Sendhil Mullainathan is a Professor of Economics at Harvard University. He was hired with tenure by Harvard in 2004 after having spent six years at MIT, first as a junior faculty member and then as a full Professor. He is a recipient of a MacArthur Foundation "genius grant" and conducts research on development economics, behavioral economics, and corporate finance. He is a co-founder of the MIT Poverty Action Lab and most recently of the think-tank Ideas42. Mullainathan received his B.A. in Computer Science, Mathematics, and Economics from Cornell University in 1993 and his Ph.D. in Economics from Harvard in 1998. Although he was born in a small farming village in India, Mullainathan moved to the Los Angeles area at age seven.
In a recent article published in the American Economic Review, he and co-author Marianne Bertrand tested for the existence of race-based hiring in the Boston and Chicago labor markets by sending out identical résumés to employers, half with traditionally African American names and the other half with traditionally Caucasian names. They observe a 53 percent difference in call-back rates between the two samples.
Another paper with co-authors (Marianne Bertrand, Dean Karlan, Eldar Shafir and Jon Zinman) shows small psychological factors can have large effects even in big decisions. They send out letters offering a loan to clients of a bank in South Africa. These letters are randomly varied to include or not huge psychologically important changes, such as including a female photo or not. They find that these small changes can have the same impact on take-up of the loan as dropping the interest rate by 2 to 5 percentage points. These large effects raise serious questions about what really drives decisions and whether the economic model is a good approximation.
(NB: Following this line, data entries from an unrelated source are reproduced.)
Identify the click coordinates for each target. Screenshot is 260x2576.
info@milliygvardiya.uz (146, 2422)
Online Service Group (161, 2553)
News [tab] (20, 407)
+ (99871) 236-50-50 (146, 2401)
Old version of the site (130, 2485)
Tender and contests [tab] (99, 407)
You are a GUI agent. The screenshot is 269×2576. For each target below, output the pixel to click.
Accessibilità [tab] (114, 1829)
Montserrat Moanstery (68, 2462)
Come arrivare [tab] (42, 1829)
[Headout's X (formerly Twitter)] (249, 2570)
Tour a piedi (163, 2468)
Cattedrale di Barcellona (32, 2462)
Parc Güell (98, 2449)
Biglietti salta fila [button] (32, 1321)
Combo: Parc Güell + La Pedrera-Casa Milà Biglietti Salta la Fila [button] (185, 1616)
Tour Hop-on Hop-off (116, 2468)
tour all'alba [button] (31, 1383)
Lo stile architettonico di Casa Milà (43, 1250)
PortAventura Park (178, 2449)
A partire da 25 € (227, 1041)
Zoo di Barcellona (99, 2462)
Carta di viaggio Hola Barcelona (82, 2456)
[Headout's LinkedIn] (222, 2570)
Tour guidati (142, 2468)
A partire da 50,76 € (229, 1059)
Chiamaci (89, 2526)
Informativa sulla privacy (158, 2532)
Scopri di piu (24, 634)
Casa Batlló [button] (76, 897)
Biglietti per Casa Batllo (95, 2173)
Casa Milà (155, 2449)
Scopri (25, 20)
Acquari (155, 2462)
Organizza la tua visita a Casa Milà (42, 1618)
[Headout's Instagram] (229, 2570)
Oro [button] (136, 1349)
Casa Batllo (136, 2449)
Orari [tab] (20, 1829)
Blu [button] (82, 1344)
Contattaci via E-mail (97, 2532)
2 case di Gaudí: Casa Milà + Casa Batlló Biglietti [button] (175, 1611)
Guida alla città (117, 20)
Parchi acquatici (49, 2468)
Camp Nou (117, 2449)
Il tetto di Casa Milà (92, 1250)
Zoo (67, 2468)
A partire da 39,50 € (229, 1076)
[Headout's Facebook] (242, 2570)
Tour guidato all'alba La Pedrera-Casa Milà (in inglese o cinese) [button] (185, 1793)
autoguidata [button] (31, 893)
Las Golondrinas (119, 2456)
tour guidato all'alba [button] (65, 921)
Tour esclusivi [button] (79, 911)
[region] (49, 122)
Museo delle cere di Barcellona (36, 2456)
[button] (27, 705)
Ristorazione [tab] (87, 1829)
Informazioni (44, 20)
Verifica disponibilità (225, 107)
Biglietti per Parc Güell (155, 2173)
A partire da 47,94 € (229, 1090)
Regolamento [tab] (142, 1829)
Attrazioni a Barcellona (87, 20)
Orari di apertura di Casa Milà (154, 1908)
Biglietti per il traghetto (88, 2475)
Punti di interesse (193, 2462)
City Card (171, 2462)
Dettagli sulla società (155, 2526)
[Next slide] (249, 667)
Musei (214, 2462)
A December 2007 paper in the Quarterly Journal of Economics, jointly written with Marianne Bertrand, Simeon Djankov and Rema Hanna, studies corruption in obtaining driving licenses in Delhi, India. On the average, individuals pay about twice the official amount to obtain a licence and very few take the legally required driving test, resulting in many unqualified yet licenced drivers. The magnitude of distortions in the allocation of licenses increases with citizens’ willingness to pay for licenses. These results support the view that corruption does not merely reflect transfers from citizens to bureaucrats but that it distorts allocation. The paper also shows that partial anti-corruption measures have only a limited impact because players in this system adapt to the new environment. Specifically, a ban on agents at one regional transport office is associated with a high percentage of unqualified drivers overcoming the residency requirement and obtaining licences at other license offices.